As technology continues to evolve, Sjodin believes that improvements in algorithms and hardware will further advance multiphysics simulation capabilities. “The future of multiphysics simulation will allow for the simulation of larger and more realistic systems,” he noted.

Gurusamy added that developments in GPU accelerators and surrogate models are enabling major strides in electric motor design. These advancements help optimize components such as copper wire windings, which are critical for enhancing power density and efficiency.

The landscape of wireless charging is also changing, with multiphysics simulations paving the way for new architectures. Paudel mentioned that traditional design cycles focused on tweaking coil geometry, but integrated multiphysics platforms now allow for the exploration of innovative solutions, including flexible charging textiles.
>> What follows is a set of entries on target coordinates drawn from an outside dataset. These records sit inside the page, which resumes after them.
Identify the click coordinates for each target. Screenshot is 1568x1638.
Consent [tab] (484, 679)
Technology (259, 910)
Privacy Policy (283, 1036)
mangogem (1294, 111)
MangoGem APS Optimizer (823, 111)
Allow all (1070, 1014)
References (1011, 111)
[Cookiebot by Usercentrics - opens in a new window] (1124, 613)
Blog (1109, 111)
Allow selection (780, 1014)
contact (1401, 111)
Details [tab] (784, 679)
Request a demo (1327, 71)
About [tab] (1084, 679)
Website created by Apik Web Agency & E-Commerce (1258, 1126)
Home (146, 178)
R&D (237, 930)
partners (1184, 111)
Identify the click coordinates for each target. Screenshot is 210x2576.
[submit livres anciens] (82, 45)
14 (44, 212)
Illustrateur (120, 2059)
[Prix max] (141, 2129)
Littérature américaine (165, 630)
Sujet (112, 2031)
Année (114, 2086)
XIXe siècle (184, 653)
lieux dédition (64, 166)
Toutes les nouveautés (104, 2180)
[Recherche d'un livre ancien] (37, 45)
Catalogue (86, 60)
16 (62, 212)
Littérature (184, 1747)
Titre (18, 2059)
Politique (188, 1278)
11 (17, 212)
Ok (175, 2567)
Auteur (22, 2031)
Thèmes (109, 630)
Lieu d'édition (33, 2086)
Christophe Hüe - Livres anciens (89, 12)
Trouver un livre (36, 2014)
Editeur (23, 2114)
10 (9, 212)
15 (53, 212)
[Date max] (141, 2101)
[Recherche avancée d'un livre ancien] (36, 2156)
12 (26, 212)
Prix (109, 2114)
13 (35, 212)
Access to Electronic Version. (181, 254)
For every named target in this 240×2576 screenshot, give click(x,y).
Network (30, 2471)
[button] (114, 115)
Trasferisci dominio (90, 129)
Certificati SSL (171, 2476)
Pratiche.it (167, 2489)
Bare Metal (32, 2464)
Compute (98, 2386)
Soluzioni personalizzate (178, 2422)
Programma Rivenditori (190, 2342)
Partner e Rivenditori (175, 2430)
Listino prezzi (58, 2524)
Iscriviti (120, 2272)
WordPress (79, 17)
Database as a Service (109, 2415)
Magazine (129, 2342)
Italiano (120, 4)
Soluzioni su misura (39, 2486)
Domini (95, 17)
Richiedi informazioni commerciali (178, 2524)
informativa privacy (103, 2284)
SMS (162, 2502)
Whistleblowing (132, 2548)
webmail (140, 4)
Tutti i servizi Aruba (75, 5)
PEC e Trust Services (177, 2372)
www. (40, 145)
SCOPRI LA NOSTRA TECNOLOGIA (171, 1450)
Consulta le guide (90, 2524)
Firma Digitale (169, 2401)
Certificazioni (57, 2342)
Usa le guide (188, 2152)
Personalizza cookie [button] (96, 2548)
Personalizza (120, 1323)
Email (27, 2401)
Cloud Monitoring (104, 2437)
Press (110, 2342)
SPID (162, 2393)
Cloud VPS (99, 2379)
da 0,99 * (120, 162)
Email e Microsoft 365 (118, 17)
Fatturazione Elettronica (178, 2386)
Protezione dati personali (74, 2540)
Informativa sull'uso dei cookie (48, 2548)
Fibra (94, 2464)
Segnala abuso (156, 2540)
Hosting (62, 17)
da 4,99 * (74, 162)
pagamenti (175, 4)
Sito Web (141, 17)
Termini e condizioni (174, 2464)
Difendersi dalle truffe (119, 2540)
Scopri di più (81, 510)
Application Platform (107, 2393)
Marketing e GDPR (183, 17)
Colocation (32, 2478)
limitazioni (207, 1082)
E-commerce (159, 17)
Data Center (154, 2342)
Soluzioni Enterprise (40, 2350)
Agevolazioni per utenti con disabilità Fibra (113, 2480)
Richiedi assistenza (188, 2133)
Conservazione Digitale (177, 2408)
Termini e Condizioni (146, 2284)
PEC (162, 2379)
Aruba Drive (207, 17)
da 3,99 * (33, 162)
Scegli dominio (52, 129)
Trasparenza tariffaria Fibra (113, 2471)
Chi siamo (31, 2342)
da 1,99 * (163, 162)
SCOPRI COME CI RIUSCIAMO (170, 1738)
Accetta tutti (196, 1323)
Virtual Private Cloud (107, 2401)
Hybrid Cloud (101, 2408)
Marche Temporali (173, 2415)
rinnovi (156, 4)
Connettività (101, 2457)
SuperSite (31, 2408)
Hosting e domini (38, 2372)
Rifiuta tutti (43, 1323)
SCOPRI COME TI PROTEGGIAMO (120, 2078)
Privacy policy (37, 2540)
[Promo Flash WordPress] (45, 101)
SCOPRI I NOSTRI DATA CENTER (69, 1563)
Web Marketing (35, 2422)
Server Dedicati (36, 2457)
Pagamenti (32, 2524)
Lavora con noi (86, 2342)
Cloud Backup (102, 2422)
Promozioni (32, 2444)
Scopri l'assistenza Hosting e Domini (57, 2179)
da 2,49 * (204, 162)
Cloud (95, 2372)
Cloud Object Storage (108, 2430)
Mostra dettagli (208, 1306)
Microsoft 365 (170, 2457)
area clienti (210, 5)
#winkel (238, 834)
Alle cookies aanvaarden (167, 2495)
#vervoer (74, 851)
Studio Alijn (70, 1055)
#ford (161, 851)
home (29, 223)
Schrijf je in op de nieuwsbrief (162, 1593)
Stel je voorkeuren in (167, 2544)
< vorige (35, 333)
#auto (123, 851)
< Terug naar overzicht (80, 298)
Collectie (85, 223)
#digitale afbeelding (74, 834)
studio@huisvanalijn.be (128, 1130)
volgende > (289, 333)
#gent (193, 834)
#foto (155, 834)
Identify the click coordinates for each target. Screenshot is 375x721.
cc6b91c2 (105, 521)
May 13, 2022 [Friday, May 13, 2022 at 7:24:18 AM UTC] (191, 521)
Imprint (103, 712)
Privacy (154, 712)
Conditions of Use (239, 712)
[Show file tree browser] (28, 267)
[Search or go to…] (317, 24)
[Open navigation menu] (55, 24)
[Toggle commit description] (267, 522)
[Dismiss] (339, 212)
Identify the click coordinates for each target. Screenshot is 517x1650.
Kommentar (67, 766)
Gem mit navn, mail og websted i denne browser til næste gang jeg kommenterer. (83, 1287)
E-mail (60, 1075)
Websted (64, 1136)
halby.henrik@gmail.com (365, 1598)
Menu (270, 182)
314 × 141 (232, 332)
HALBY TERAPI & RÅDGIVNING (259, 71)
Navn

As battery technology advances towards higher power densities and lower costs, it is driving innovation beyond traditional applications. Kamyab observed that new industries, such as electric vertical take-off and landing aircraft (eVTOLs), are emerging as a result of these advancements. “The reason many ideas from 30 years ago are becoming a reality is due to the progress in battery technologies,” she said.

The ongoing electrification movement is reshaping industries and driving new possibilities, thanks to the integration of advanced multiphysics modeling. As engineers continue to tackle complex challenges, the collaborative efforts between simulation and experimentation will play a crucial role in the future of electrification.